» Provided information:
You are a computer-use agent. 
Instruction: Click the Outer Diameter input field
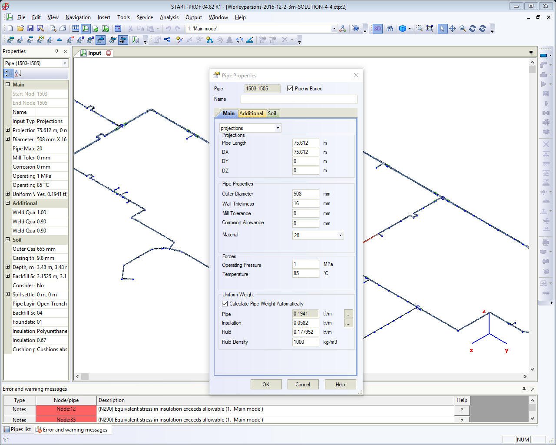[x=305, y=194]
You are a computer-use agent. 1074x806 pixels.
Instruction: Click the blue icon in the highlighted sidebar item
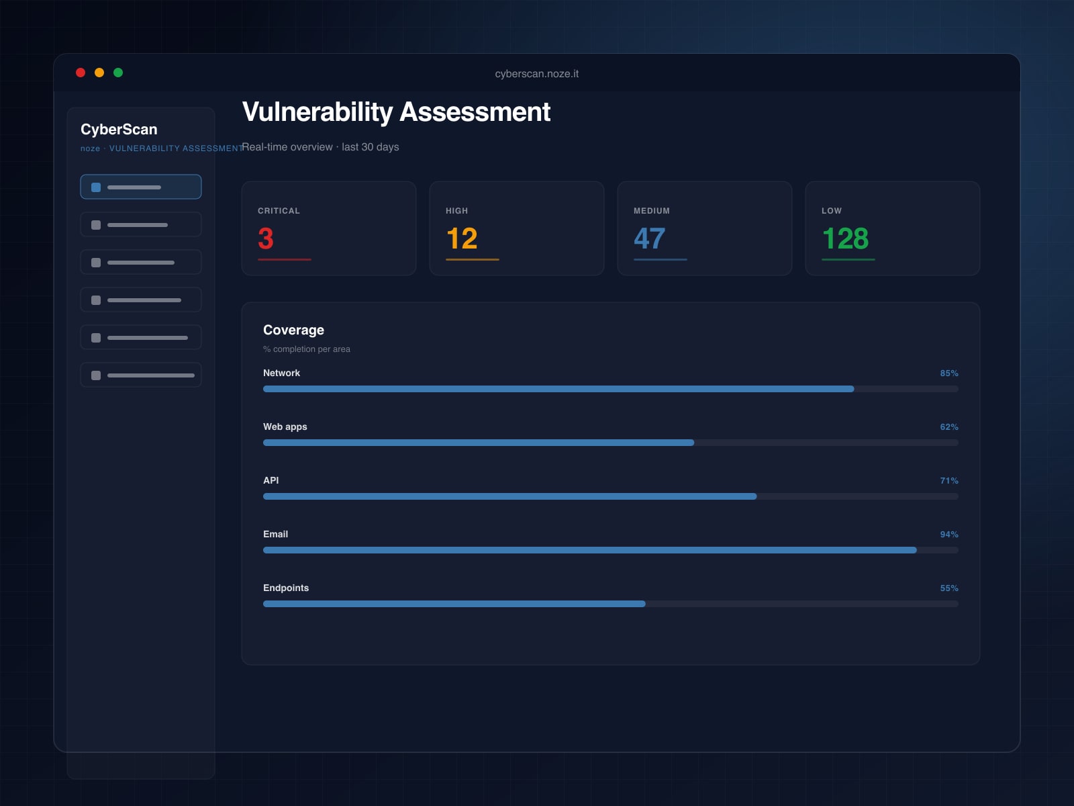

» Direction: Rewrite these rows with "computer-use agent" changed to "desktop assistant" throughout, leaving everything else the same. Leave the pictures out of your answer.

» Solution:
You are a desktop assistant. 
Instruction: Click the Outer Diameter input field
[x=305, y=194]
You are a desktop assistant. 1074x806 pixels.
Instruction: Click the blue icon in the highlighted sidebar item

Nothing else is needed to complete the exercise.